--- DATA TO USE ---

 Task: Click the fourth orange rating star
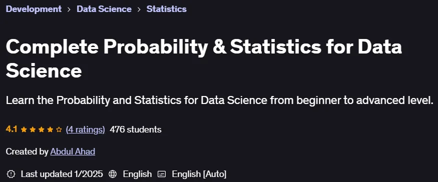pos(50,130)
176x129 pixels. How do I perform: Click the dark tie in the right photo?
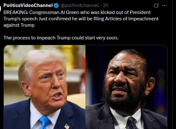point(132,123)
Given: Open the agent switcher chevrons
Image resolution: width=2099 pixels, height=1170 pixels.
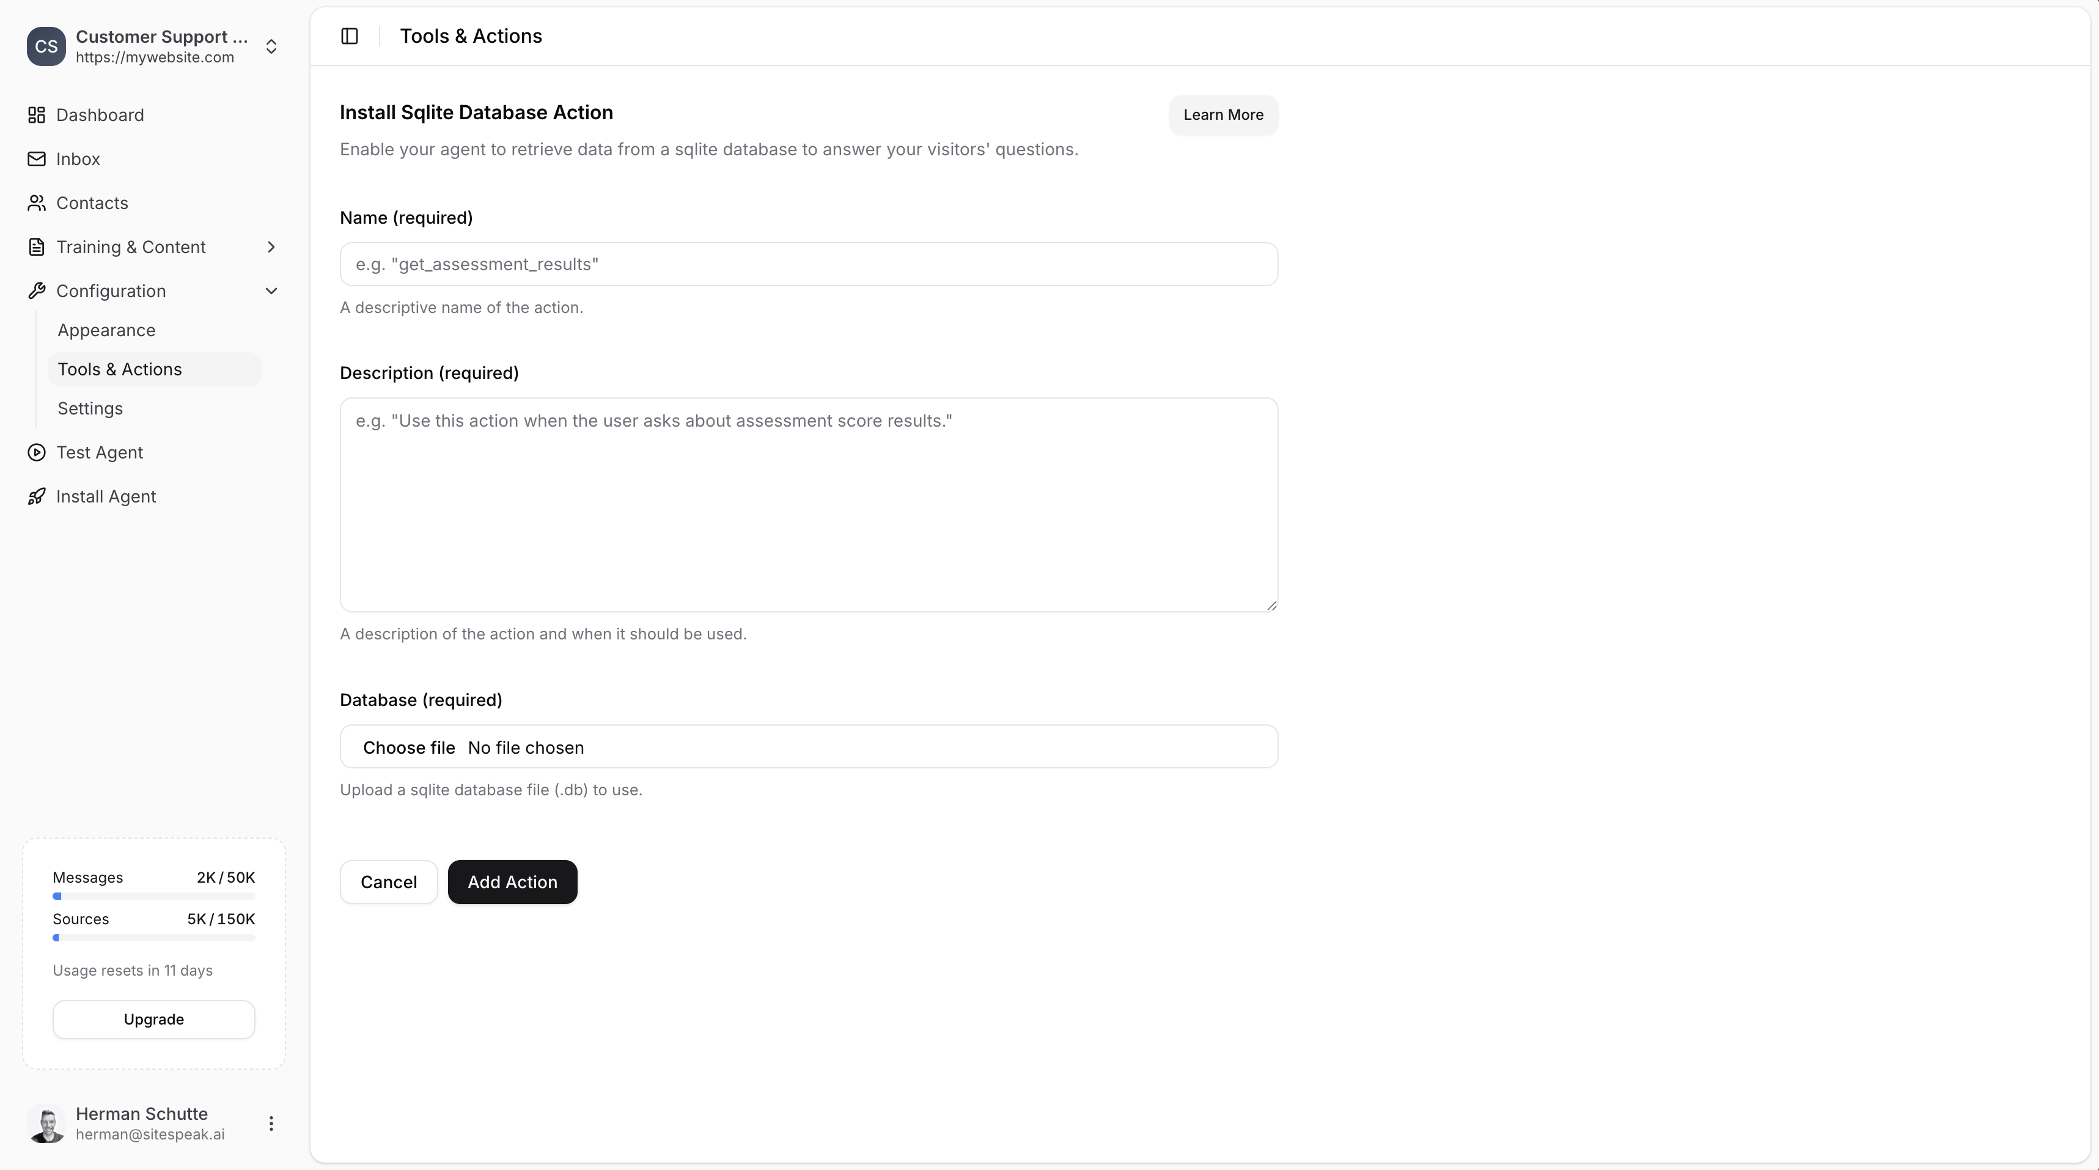Looking at the screenshot, I should coord(271,46).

---

Reproduce every line from the one containing "Given: Open the agent switcher chevrons" down to the end of the items, unchanged and with both ends included. Omit the pictures.

* **THE OUTPUT**
Given: Open the agent switcher chevrons
Image resolution: width=2099 pixels, height=1170 pixels.
Looking at the screenshot, I should coord(271,46).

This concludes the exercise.